Silvana creyó también que la educación de la persona Sorda no podría ser reconocida sin un documento que reconozca a la lengua de señas ecuatoriana como un verdadero idioma; así, junto a la Federación Nacional de Personas Sordas del Ecuador – FENASEC y a un destacado grupo profesionales tanto Sordos como oyentes plantean a USAID el reto de crear el Diccionario Oficial de Lengua de Señas Ecuatoriana. El reto no sólo era que esta importante entidad crea en el proyecto sino en hacer creer a los mismos Sordos que una empresa tan compleja era posible.
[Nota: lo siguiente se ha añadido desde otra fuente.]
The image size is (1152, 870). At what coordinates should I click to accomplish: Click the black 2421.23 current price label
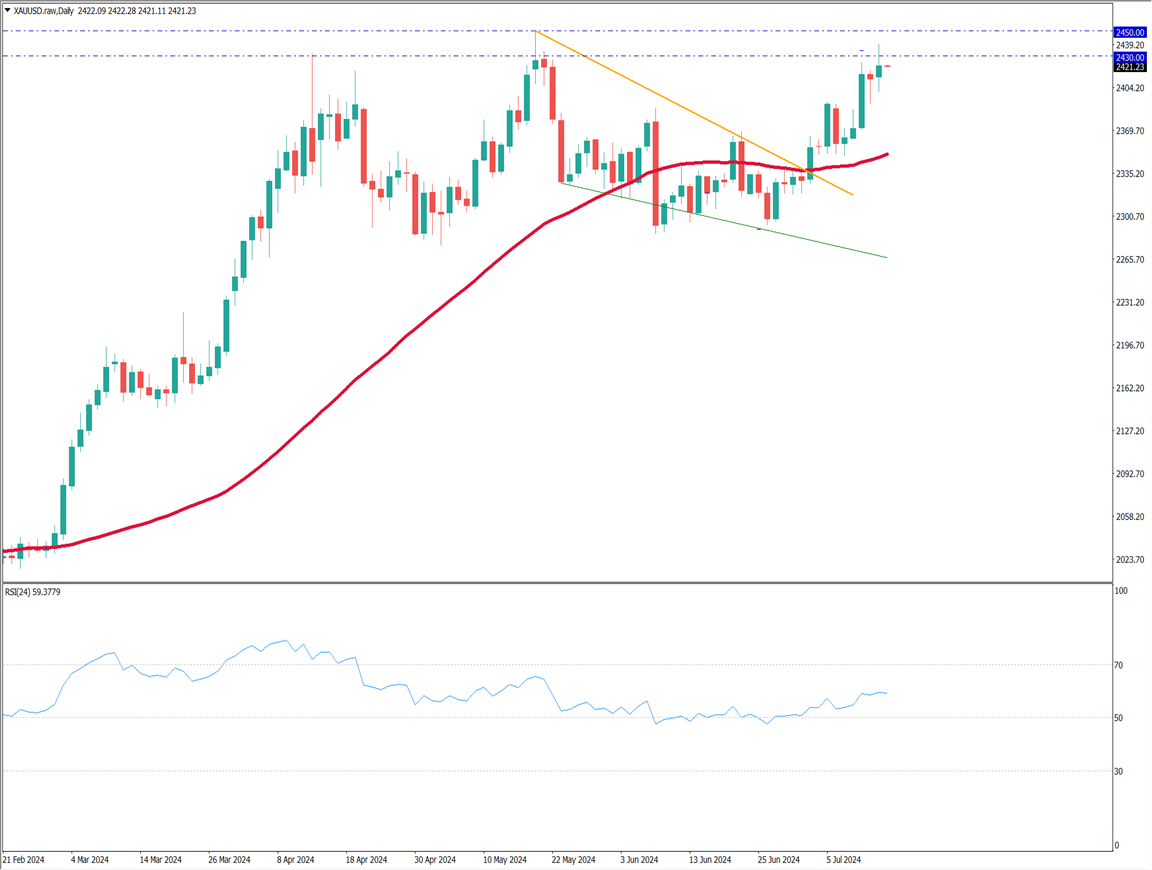tap(1130, 67)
Así, luego de dos años vería la luz esta herramienta tan importante. Actualmente, el Diccionario sienta las bases en los procesos educativos del país y es modelo de referencia para varios países del mundo.
Precisamente, al hablar de FENASEC hablamos de un espacio que Silvana a compartido por muchos años, allí junto a sus esposo Vinicio Baquero ha liderado incansables batallas para conseguir mejores días para la Comunidad Sorda. Precisamente, junto a su esposo consiguieron uno de los logros más importantes, el nacimiento de su hijo Josué. De esta manera: Vinicio, Silvana y Josué (los tres Sordos) forman una ejemplar familia que en conjunto llevan más de 50 años de Servicio a la Comunidad Sorda.
Este breve resumen nos permite entender el temple y carácter de este importante personaje a quien sus ganas de superación le llevaron a dar un paso más; así, actualmente, Silvana acaba de recibirse con un masterado.
Actualmente, es la primera mujer Sorda que ha sido nombrada como Rectora de una institución educativa pública, marcando un hito en la historia pues son pocas las personas Sordas que han alcanzado tan importante embestidura a nivel mundial. Este nombramiento lo consiguió participando de un concurso abierto de méritos y oposición donde oyentes y Sordos participaron en igualdad de condiciones.
Al consultarle sobre su prioridad en el campo profesional nos hace saber que su norte será formar a las nuevas generaciones de Sordos con el ejemplo, enseñando que sí es posible conseguir lo que uno se propone si se lo hace con mucho esfuerzo, sacrificio y sobretodo con amor.
Ciertamente, la Msc. Silvana Moreno es una digna representante ecuatoriana de lo que es la verdadera Comunidad.